Por Álvaro Vicente / @AlvaroMajer

Foto: Un niño

 

Hace muchos, muchos años, había un emperador tan aficionado a los trajes contemporáneos, que gastaba todos sus presupuestos en vestir a la última.

Solo iba a la guerra o a las fiestas si era para lucir sus contemporáneas adquisiciones.

Tenía un traje para las 11h30, otro para las 18h, otro para las 20h y otro para las 22h.

Pasaba más tiempo en el vestidor que en el trono.

Se jactaba de conocer a todos los diseñadores del mundo, hasta que un día se presentaron unos tipos extraños diciendo que tenían lo más de lo más contemporáneo que jamás se había visto.

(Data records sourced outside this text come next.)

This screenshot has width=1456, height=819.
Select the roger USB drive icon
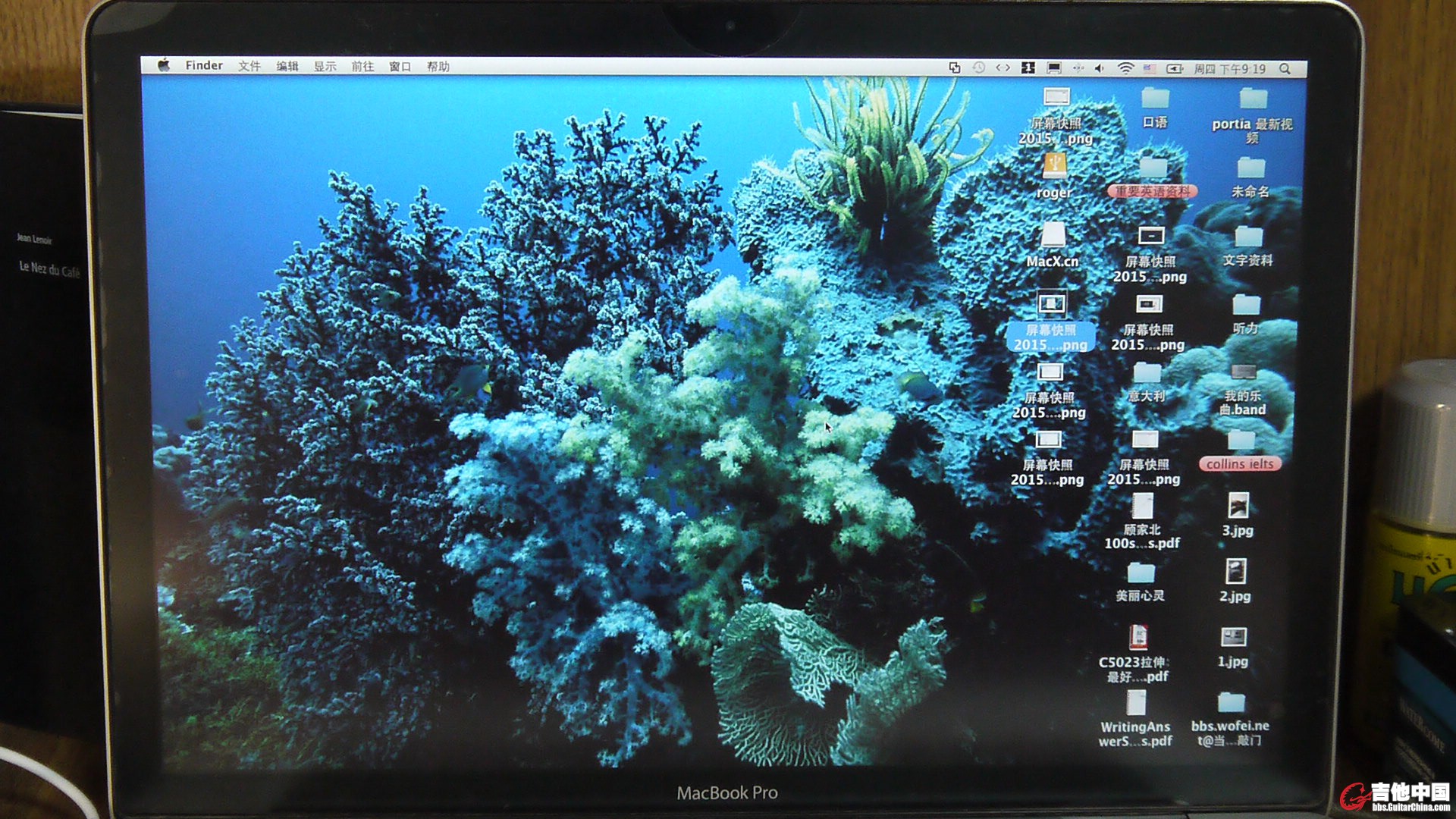1054,165
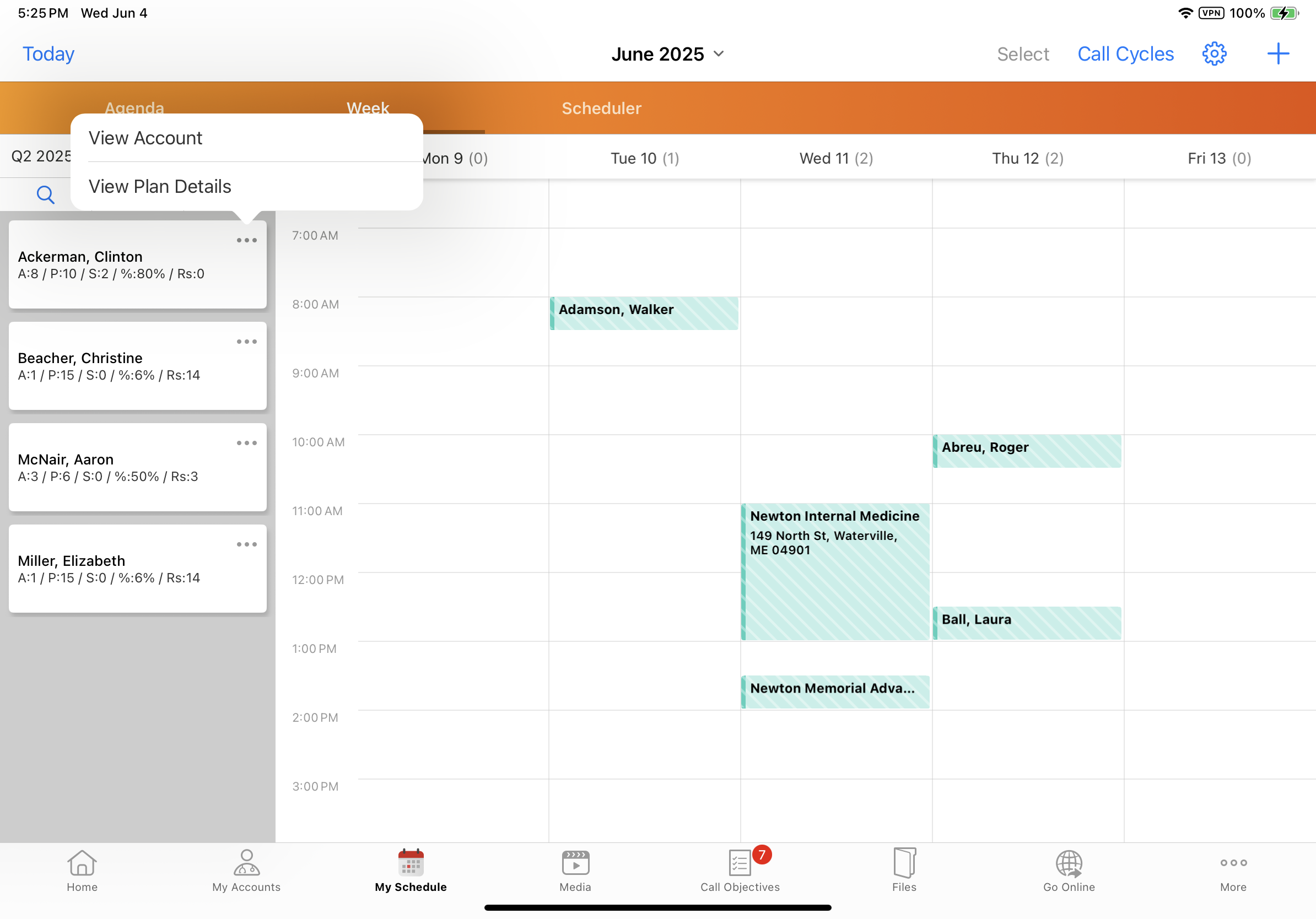1316x919 pixels.
Task: Tap the Go Online globe icon
Action: tap(1069, 870)
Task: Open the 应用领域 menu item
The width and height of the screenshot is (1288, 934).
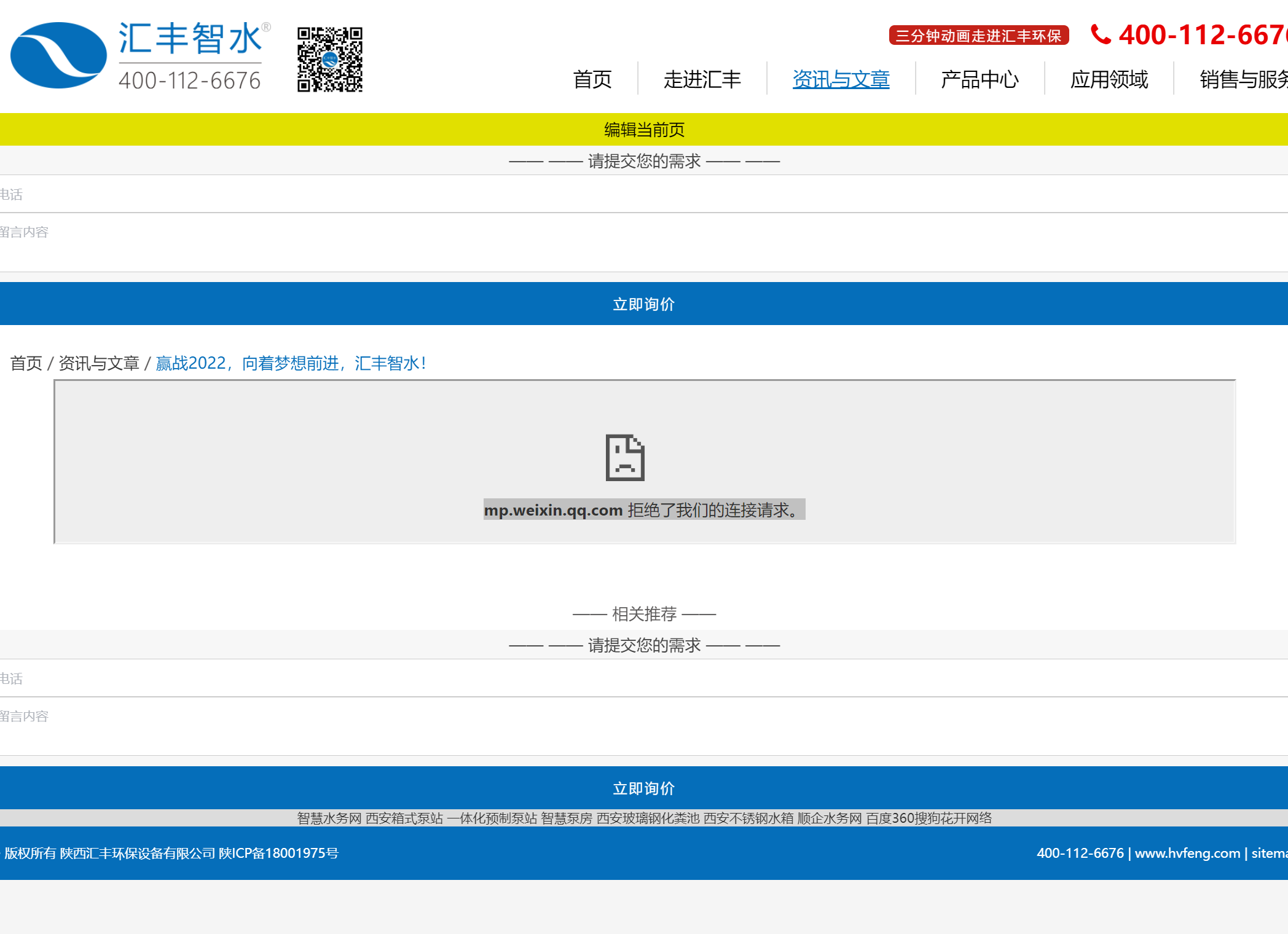Action: 1109,79
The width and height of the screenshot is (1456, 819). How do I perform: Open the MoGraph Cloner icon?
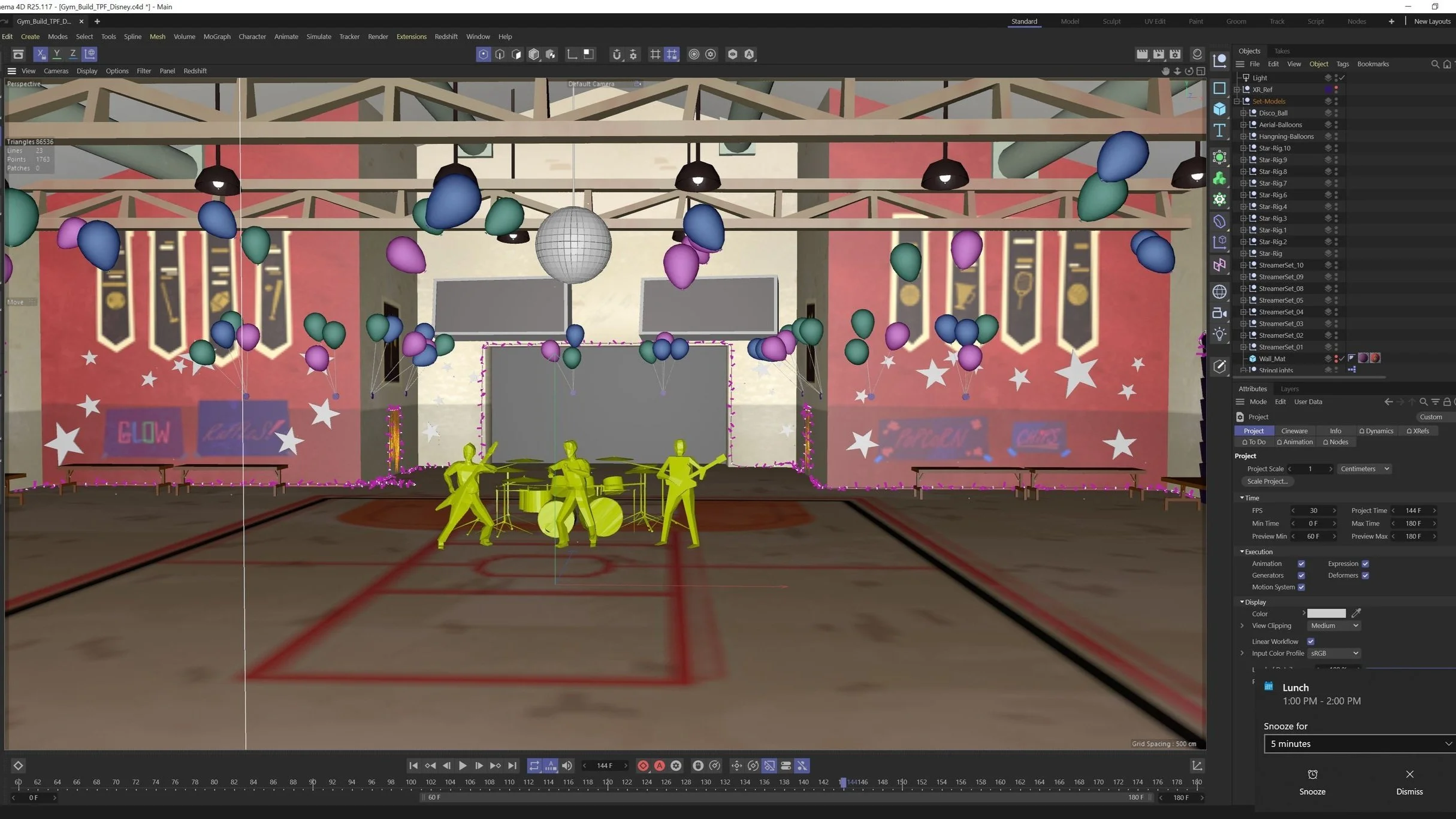click(1219, 179)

Lo que ellos creaban poseía la milagrosa virtud de ser invisible a toda persona no apta para su cargo o que fuera irremediablemente estúpida.

El emperador se dijo: “con estos trajes podré saber qué funcionarios del reino son unos ineptos, podré distinguir a los inteligentes de los gilipollas”.

Y encargó el traje contemporáneo definitivo, pagando por adelantado una suma considerable.

Con ese dinero, aquellos extraños diseñadores contemporáneos hicieron unas residencias de creación contemporánea en algunas salas inutilizadas del palacio.

De vez en cuando, el emperador enviaba a alguno de sus esbirros para que viera lo que se estaba cociendo, y aunque los esbirros no entendían nada, elevaban informes muy favorables a su jefe, diciendo que aquello tenía un pintón, que iba a ser la hostia bendita.

El emperador se mordía las uñas, se subía y se bajaba los calcetines todo el rato, nervioso y ansioso por ver el resultado final.

Consiguió ser paciente, aunque un día no pudo resistir la tentación y se asomó a ver cómo se desarrollaba la residencia.

Lo que vio le pareció un poco pobre: “¿seré un gilipollas?”, se dijo, “si es así, nadie debe saberlo”.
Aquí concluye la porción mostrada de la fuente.